Measures for host health

Individual Host pages show problem history, event history, and related processes for each host. To assess health, the following performance metrics are captured for each host and presented on each Host overview page:

  • CPU
  • Memory
  • Disk (storage health)
  • NIC (network health)

CPU health

CPU usage is the primary measurement used to calculate CPU health. This is the percentage of time that a CPU is busy processing data (i.e., when it's not idle). This percentage is computed for all available CPU cores and scaled to a range of 0–100%.

The same calculation method is used for both total CPU usage of a system and CPU usage of a specific process group. This means that a process group that's composed of a single threaded process on a 4-core system will reach maximum CPU usage at 25% (4 x 25% = 100%).

A high CPU usage measurement results in a CPU saturation "resource event" and the generation of a problem.

CPU usage measurements are captured every 10 seconds. The average CPU consumption of each 10-second interval is used to calculate total CPU usage. Because DESK averages CPU consumption across 10-second intervals, momentary fluctuations in CPU consumption which happen during the 10-second cycle may be flattened out, but the average CPU consumption over each of the 10-second periods is accurate.

Memory health

Host pages include two memory-related metrics for your hosts, Memory used and Page faults. Both measurements and other factors, are used to correlate and calculate host high memory incidents.

  • Memory used
    Percentage of total RAM used by processes. RAM used by system caches and buffers isn't included in this metric. DESK calculates memory usage as:
    memory_used = total_memory_size - (free_memory + active_memory + inactive_memory + reclaimamble_memory)

  • Page faults
    Number of major page faults per second. Major page faults involve loading a page from disk, thereby adding disk latency to the interrupted program’s execution.

Disk health

Disk health includes:

  • Throughput
    The total number of bytes read and written to disk per second.

  • IOPS
    I/O (input/output) operations per second. Operations are counted after operations addressing adjacent disk sectors are merged.

  • Disk latency
    Time from I/O request submission to I/O request completion. The average delay of disk read and write operations in milliseconds.
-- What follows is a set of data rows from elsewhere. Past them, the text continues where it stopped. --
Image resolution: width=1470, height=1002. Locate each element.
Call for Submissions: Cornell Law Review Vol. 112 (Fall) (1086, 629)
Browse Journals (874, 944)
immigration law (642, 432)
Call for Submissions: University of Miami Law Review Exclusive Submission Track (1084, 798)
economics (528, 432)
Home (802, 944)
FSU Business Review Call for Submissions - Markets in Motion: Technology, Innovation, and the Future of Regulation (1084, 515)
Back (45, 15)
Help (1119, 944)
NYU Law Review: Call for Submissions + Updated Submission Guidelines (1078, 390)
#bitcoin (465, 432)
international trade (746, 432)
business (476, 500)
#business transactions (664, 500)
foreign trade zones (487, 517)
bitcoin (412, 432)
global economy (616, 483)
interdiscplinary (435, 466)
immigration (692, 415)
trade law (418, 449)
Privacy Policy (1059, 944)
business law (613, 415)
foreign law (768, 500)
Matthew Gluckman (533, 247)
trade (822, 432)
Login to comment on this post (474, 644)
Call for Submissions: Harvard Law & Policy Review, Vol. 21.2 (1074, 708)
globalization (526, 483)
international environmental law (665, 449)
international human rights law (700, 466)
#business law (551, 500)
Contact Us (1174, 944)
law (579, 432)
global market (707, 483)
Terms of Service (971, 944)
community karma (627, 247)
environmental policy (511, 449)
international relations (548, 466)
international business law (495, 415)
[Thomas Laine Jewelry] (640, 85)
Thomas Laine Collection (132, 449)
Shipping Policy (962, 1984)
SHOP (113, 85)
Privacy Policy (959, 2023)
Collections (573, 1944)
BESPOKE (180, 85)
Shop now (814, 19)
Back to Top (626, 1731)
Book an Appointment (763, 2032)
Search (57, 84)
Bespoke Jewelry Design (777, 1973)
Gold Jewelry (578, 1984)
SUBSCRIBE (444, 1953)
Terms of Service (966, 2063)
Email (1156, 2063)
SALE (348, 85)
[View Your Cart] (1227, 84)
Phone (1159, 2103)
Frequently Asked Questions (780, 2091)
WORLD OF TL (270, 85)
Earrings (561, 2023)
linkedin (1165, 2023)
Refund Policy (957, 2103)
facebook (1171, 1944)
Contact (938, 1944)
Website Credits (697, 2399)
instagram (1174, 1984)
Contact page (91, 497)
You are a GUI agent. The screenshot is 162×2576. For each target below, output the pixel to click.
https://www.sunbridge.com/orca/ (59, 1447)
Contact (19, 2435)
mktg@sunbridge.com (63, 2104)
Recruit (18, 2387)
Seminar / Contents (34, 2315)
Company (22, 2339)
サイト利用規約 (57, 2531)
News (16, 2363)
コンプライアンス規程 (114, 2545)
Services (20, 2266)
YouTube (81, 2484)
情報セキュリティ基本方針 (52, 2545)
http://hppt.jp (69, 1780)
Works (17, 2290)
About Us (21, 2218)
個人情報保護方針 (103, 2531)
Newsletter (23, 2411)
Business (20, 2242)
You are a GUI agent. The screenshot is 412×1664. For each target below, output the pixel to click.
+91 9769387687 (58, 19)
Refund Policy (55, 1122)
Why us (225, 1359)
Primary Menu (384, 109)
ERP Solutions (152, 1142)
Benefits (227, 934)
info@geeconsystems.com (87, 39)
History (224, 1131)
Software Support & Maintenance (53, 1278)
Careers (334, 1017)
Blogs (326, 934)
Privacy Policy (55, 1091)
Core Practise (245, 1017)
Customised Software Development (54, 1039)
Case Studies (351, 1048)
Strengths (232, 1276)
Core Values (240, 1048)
This metric is used to detect host slow disk incidents.

  • Disk space usage
    The amount of disk space that's been used.

  • Idle time
    Amount of time the disk has been idle.

NIC health

NIC health includes:

  • Traffic
    The average rate at which data was transmitted during the interval.

  • Packets
    The number of received and sent packets over the host network interface during the interval.

  • Quality
    The assessment of the number of dropped packets and errors.

  • Connectivity
    Percentage of properly established TCP connections compared to TCP connections that were refused or timed out.
    Note: The Connectivity measure can be used as an indicator of whether or not there's network traffic on a host. Please note however that 0% connectivity doesn't necessarily indicate that there is a problem with a host. Assuming no TCP errors are present, it may simply mean that no users have attempted to connect to the host process during the selected timeframe.